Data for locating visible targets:
BEGIN
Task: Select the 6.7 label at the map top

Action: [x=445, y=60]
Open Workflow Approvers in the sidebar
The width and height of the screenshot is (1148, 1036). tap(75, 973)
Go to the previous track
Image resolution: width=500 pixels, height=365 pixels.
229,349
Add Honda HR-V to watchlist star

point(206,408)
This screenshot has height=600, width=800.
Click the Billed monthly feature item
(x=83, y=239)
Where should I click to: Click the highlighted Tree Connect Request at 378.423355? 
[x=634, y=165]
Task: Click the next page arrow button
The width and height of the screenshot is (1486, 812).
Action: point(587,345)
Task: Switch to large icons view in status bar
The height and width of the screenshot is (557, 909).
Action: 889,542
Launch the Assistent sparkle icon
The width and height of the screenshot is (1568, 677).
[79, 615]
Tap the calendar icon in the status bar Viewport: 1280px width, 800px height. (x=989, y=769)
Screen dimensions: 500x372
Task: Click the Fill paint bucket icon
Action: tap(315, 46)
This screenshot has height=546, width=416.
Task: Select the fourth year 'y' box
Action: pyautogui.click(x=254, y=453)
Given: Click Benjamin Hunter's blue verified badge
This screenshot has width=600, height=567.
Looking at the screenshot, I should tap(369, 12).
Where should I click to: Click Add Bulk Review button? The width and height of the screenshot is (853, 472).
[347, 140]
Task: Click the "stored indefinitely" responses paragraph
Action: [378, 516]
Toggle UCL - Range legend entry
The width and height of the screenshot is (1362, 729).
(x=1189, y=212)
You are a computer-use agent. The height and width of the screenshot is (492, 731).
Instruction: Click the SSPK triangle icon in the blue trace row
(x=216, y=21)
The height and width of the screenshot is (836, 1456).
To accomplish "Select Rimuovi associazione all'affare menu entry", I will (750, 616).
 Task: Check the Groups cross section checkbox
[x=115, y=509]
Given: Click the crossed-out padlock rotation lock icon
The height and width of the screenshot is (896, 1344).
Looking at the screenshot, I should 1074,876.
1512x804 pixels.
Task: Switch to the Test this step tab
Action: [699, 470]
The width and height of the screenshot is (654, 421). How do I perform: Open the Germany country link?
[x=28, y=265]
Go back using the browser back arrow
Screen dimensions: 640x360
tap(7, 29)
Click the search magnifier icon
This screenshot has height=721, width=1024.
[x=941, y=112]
END
*Set problem*
Copy out the entries verbatim, beginning with the line that contains "The width and height of the screenshot is (654, 421)." and continuing through the final line of the entries.

*Output of the task*
The width and height of the screenshot is (654, 421). How do I perform: Open the Germany country link?
[x=28, y=265]
Go back using the browser back arrow
Screen dimensions: 640x360
tap(7, 29)
Click the search magnifier icon
This screenshot has height=721, width=1024.
[x=941, y=112]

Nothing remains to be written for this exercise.